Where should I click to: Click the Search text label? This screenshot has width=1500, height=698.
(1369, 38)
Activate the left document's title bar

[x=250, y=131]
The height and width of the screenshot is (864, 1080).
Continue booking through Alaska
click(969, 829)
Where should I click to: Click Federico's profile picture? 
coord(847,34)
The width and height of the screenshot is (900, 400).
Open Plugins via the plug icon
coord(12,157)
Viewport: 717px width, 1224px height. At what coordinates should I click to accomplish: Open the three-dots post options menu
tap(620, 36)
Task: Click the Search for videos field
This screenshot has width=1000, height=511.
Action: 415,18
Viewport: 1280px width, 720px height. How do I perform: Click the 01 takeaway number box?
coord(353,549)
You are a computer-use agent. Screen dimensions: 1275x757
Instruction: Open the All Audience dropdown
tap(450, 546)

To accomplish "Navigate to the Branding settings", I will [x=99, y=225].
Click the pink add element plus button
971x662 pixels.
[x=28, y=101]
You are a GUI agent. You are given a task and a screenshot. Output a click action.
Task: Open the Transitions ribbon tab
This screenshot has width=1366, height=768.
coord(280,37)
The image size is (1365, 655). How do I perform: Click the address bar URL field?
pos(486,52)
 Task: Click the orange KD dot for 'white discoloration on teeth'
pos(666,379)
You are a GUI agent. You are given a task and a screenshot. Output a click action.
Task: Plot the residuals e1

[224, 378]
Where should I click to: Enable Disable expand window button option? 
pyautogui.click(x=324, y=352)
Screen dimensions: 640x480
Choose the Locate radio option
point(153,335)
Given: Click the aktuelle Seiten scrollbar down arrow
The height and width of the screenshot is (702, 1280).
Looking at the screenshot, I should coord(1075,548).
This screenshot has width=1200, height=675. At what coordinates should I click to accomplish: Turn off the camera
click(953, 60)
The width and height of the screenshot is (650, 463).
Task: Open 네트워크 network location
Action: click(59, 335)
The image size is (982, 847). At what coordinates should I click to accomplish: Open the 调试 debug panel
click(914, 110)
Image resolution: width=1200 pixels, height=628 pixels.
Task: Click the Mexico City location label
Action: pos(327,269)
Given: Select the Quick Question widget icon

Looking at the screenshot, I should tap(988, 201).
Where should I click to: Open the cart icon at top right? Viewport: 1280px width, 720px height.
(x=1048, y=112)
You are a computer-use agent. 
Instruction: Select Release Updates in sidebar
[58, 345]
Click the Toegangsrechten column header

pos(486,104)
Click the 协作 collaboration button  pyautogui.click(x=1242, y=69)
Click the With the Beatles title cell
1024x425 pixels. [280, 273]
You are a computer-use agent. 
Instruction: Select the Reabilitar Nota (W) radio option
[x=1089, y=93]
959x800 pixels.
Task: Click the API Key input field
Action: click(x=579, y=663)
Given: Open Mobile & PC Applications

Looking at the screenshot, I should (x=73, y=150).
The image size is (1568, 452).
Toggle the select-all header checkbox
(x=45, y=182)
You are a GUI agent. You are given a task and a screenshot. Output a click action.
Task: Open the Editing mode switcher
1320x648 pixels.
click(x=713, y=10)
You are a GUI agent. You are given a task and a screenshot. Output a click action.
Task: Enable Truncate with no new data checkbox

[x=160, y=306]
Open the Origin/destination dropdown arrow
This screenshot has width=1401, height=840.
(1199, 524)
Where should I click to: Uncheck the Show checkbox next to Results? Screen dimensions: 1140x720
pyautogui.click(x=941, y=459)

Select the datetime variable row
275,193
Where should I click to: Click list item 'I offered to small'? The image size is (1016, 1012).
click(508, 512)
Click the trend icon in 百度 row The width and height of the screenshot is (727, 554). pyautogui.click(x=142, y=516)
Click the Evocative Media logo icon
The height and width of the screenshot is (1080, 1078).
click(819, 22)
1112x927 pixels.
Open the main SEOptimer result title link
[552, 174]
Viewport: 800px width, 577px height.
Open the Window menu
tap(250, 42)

......

Activity: The word is "arrow". Copy every line above where it appears.

Reply to the exercise:
Given: Click the aktuelle Seiten scrollbar down arrow
Open the Origin/destination dropdown arrow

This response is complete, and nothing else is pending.